User's Guideを読んでいくとハード的にもソフト的にもかなり変わったプロセッサであることがわかります。

まずはハードウェアの特徴から。

  1. 電源
    まず電源ですが、VGG = +9 or +12 V , VDD = +5V , VBG = -2 ~ -5 V の3電源が必要です。電圧が2つ並んでいたり、幅があったりしてなんじゃこりゃですね。
    まずVGGは1820-1691では+9V、高速版の1820-1692では+12Vを供給します。
    問題はVBGで、バラつきが大きかったらしくUser's Guideには電圧はパッケージに記載とあります。
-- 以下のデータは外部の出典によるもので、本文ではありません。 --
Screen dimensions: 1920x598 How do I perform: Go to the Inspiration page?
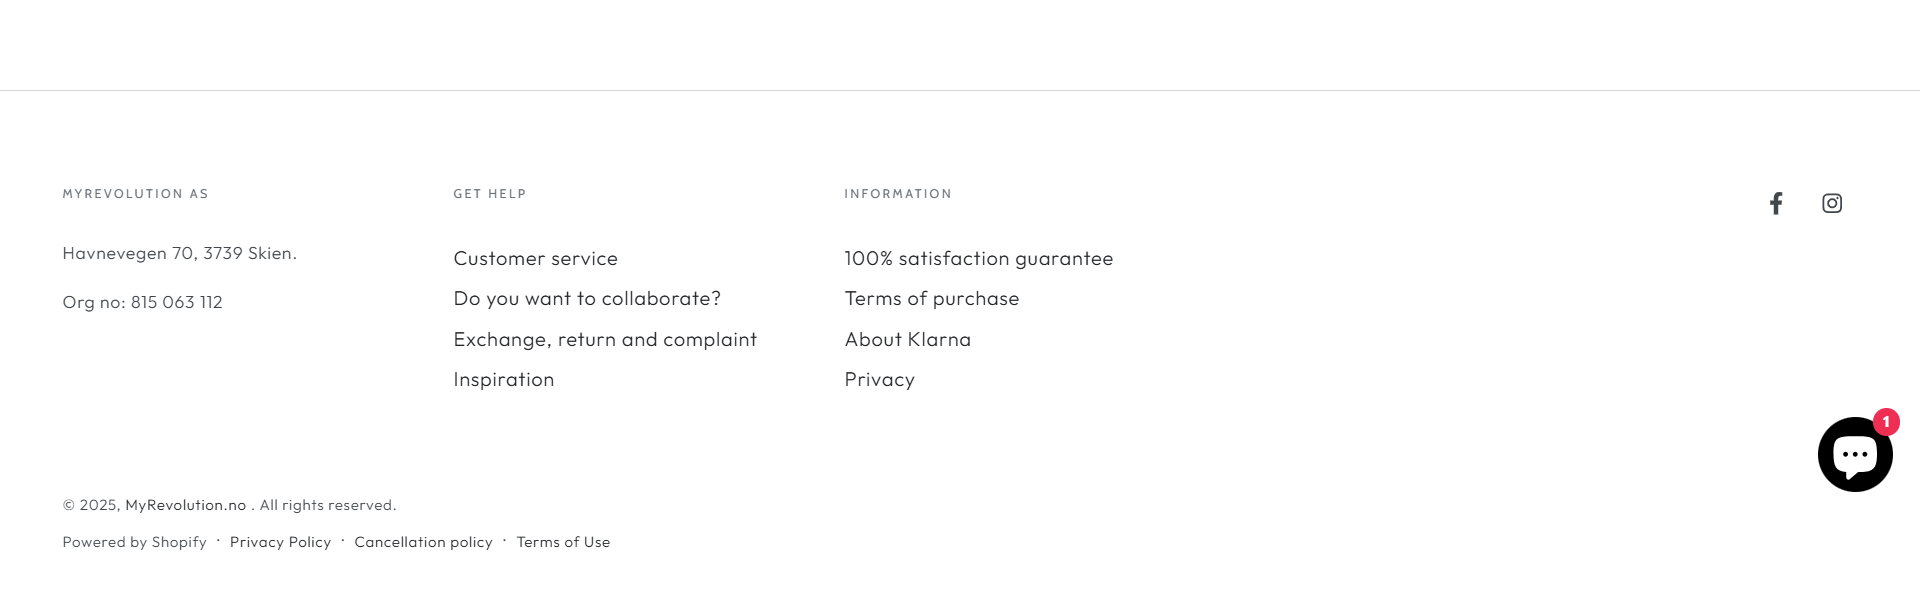[x=503, y=380]
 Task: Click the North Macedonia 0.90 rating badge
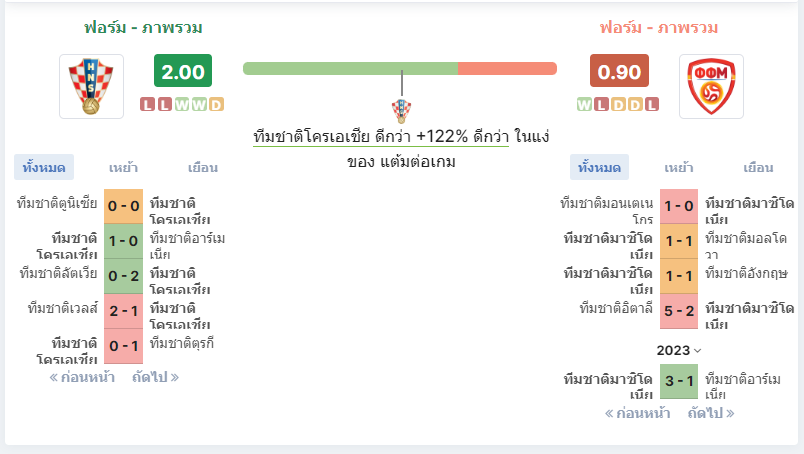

修理などでプロセッサを交換したら電圧を新しいものに合わせて変更しろということです。
    電源を与える順序も規定されているので電源回路はかなり面倒そうです。
  2. クロック
    NMOSですがOFF時間が最大∞とあるのでクロック停止もできるようです。
  3. メモリバス
    ROM内蔵ではないので外部にROMを接続する必要があり、そのためにアドレスPA0PA10とデータD0D7、読み込みタイミングを示すPSGが用意されています。
    書き込み信号は無いのでRAMを接続することはできません。
  4. I/O
    I/Oアドレスは上記とは別のDS0DS3に出力され、データバスはROMと共通です。アドレス1111(2)はI/Oアクセス無しを表すので入出力ともに15ポートまでです。
    さらにDC0DC6の7本がGPIOのように使用可能です。

ソフトウェアについてはさらに特徴的なものとなっています。

  1. 算術演算命令
    まず驚くのは乗除算はおろか加減算命令も無いことです。INC/DEC(2進およびBCD)はできますが、あとは大小比較・ビット操作やシフトなどが行える程度です。どうしても加減算などが必要なら外部に74LS181などのALUを接続しろとあります。ちなみにテーブル参照も困難です。
  2. RAM
    ハードウェアのところで書いたように外部にRAMは付けられません。それでは内蔵しているかというと、8ビットのレジスタが16あるのみです。どうしても必要ならALU同様I/O空間に付けるしかありません。
  3. スタック
    ではスタックはということになりますが、サブルーチン用が1段・割り込み用が1段用意されているのみです。多重呼び出しなどはできませんし、RTI/RTS系の命令以外で読むこともできませんので自分で拡張することも無理です。
  4. テーブル参照
    アドレスを指定してROMを読むこともできません。命令表を読むとLDR Load accumulator with ROM data などがありますが、これは他のプロセッサでいうところのイミディエイト命令のことです。どうしても必要ならインダイレクトジャンプはできますので...

これではさすがにUniversal Monitorの移植も無理ですね。

参考文献・関連図書: 
LID Nano Processor User's Guide, A-5955-0331-1, Hewlett Packard.